The EIA/TIA-602 standard says that commands that begin with the plus-sign (+) are reserved for future use, but many modems use commands prefixed with a plus-sign for operations related to the transmission or reception of FAXes.

AT-compatible modems also contain what are called "S" registers. These are called "S" registers simply because access to a given register is specified by the register number preceded by the letter "S". Some AT-compatible modems have over 350 "S" registers that control a wide variety of functions, and these registers are an area of minimal compatibility between different modem brands and modem models.
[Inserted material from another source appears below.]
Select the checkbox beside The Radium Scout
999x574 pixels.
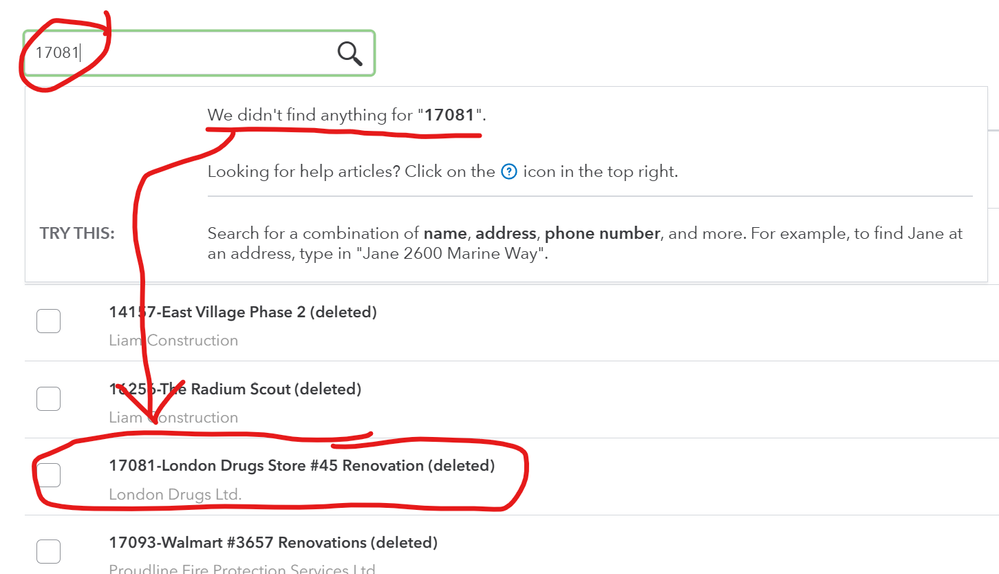48,398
Only the first eleven "S" registers are used consistently throughout the modem industry, despite different vendors selecting different default values for some of these fundamental registers.

In modem documentation and in this reference, when you see a notation like S1, it is referring to "S" register number 1.

Some AT commands also contain optional parameters known as "Modifiers", which are single-letters, numbers or symbols that alter the default behavior of the command to the immediate left of this character on the command line, and may change the modems default behavior for subsequent commands. Commands that accept a numeric modifier assume that the number 0 has been entered if no other number is specified. For example, the commands "B0" and "B" are considered by the modem to be identical.

It should be noted that in the original Hayes Smartmodem 1200, the distinction between dialing modifiers and commands was somewhat blurred, which is why the letters used in dialing modifiers are not used as the letters for commands. Even after a firm line was drawn between commands and Dial command modifiers in subsequent models, the "P" and "T" dialing modifiers continue to be accepted as free-standing commands.

The "T" and "P" Dial modifiers of a dialing command are also examples of modifiers that remain in effect for subsequent dialing operations until the modem is reset or until the previous setting is changed again. Some modifiers can also be saved in non-volatile memory and remain in effect after the modem is reset or power cycled.

In general, multiple AT commands can be submitted to the modem on a single line, although certain commands only make sense if they appear as the last item on a command line. For example, the command to tell the modem to wait for dial-tone before dialing a number must appear before the command to dial the number itself.